Manuel Martín Algarra es catedrático de la Facultad de Comunicación de la Universidad de Navarra.

La guerra en Podemos entre Íñigo Errejón y Pablo Iglesias fue el tema hace unas semanas. Todavía está caliente el enfrentamiento entre Susana Díaz y Pedro Sánchez por el PSOE, y la guerra entre Soraya Sáenz de Santamaría y María Dolores de Cospedal en el PP terminó con las dos fuera del tablero. Incluso en la mermada IU, Llamazares y Garzón se enfrentaron. El conflicto se ha instalado también en los partidos políticos de Suecia, Reino Unido, Francia, Italia, Alemania, EE.UU....

No deja de ser paradójico, pues la política es la alternativa a la guerra. Al reconocer la dignidad y derechos de cada ciudadano, la democracia logra que los conflictos normales en la vida colectiva se resuelvan entre todos. Es más complejo, pero es mejor. Precisa de un conocimiento profundo de la condición humana y de la creación de mecanismos para hacerlo posible.

El conocimiento básico sobre el que se construye la democracia es la certeza de que todos los seres humanos somos iguales en dignidad. Y los principales mecanismos que permiten una convivencia pacífica son leyes respetuosas con la dignidad humana e instituciones que representen a los ciudadanos y garanticen su igualdad ante la ley. Por eso las instituciones en los países democráticos, las que encarnan personas como el jefe del estado o el de gobierno, o las formadas en órganos colectivos como parlamentos, tribunales o partidos políticos, deben asumir escrupulosamente la dignidad de los ciudadanos, el imperio de la ley y la transparencia en la vida pública. Esto no evita los conflictos, pero garantiza que su resolución será respetuosa con la dignidad y los derechos de cada uno.

¿Qué pasa hoy a la democracia? ¿Por qué la política se ha convertido en un frente más de las guerras culturales sin aparente solución pacífica? El populismo y el extremismo son dos de las manifestaciones más visibles de la crisis de la democracia. Tienen su reflejo en el funcionamiento interno de los partidos políticos y en la aparición de nuevas formaciones. Pero los partidos no son la causa: es en la opinión pública donde el extremismo y el populismo han arraigado, y los partidos se limitan a adoptar las posiciones que parecen más rentables electoralmente.

Forma parte del problema la crisis de los medios de comunicación, que no es ajena a la universalización de la comunicación digital a través de los dispositivos móviles. La facilidad con que los ciudadanos pueden expresar sus propias posiciones en el espacio público ha hecho que los partidos, e incluso las mismas cámaras, hayan perdido parte de su poder de intermediación. Ya no definen la agenda de los asuntos públicos, sino que más bien se ven arrastrados por ella.

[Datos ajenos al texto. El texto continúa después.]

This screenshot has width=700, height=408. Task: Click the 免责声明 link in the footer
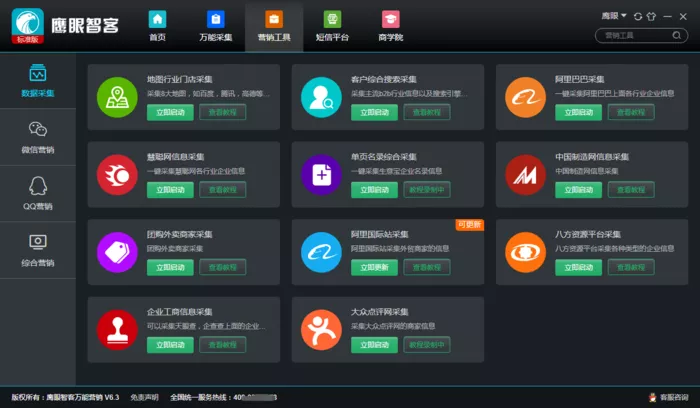pyautogui.click(x=144, y=397)
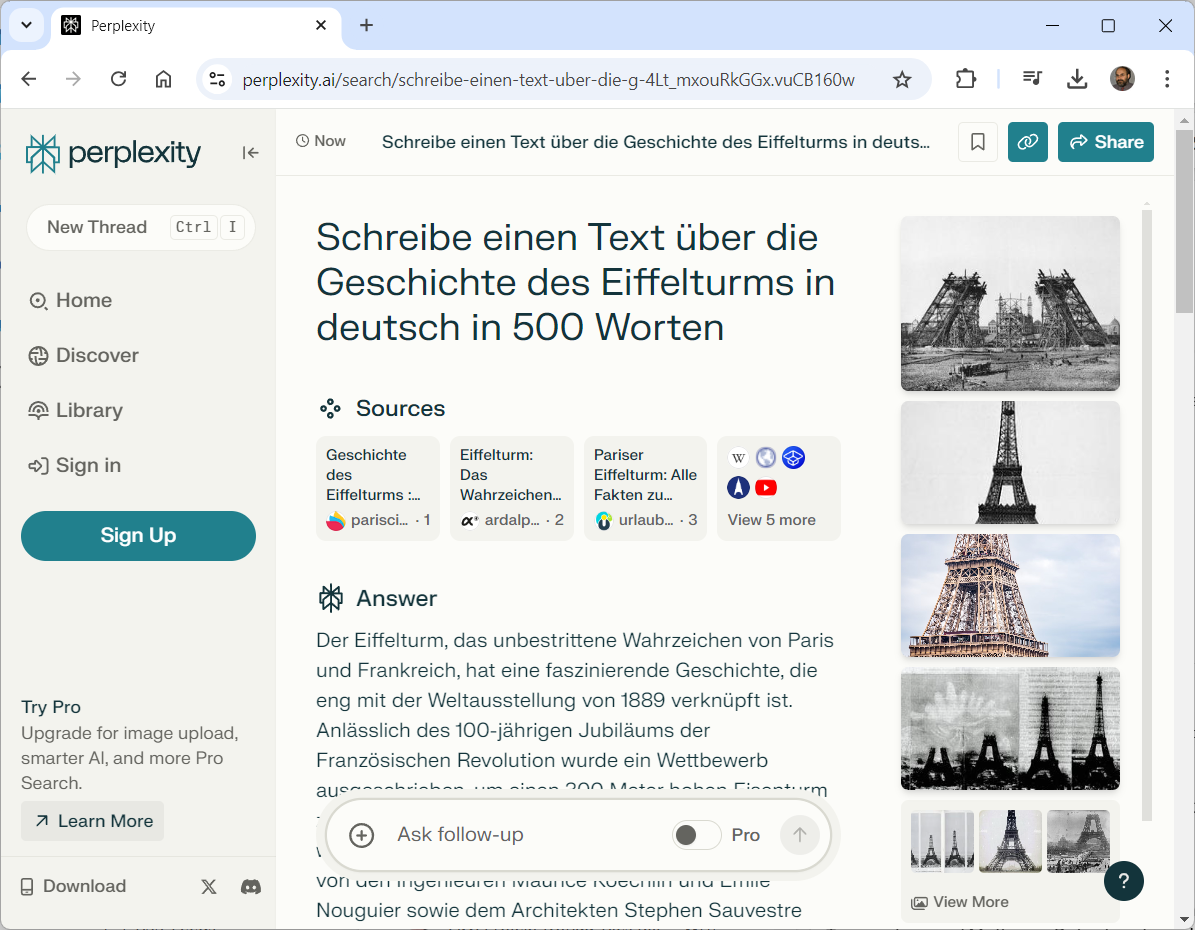This screenshot has height=930, width=1195.
Task: Bookmark this thread
Action: (x=978, y=142)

Cuando, para llegar a los ciudadanos, los políticos y los medios de comunicación adaptan sus mensajes y formatos a lo que se busca en Google o en YouTube, por ejemplo, convierten a los ciudadanos en consumidores. Y ellos pasan a ser meros proveedores de contenidos que capten la atención. La política ya no es un servicio público; partidos, instituciones y medios buscan su propio beneficio al margen del interés general. La disputa política y la confrontación electoral se convierten en guerra comercial o en guerra cultural, y la opinión pública en mercado.

Por otra parte, la evidente rudeza en las formas del debate público hoy manifiesta poco interés del público por el matiz y poca consideración por los demás. No hay lugar para la democracia sin el reconocimiento al otro del derecho a discrepar y sin el esfuerzo intelectual por comprender esa discrepancia. Nos hemos acostumbrado a expresar de manera tan tajante las opiniones –por definición inciertas– que cualquiera que las contradiga o las matice deja de ser conciudadano al que convencer y pasa a ser enemigo al que hay que eliminar.
El espacio público ha dejado así de ser algo de todos, que debemos cuidar, y ha pasado a ser un lugar donde arrojamos la basura sin que nadie pueda protestar. Por eso el debate público está tan lleno de quejas, frustración y agresividad y se ha convertido en un duelo a garrotazos como el que pintó Goya.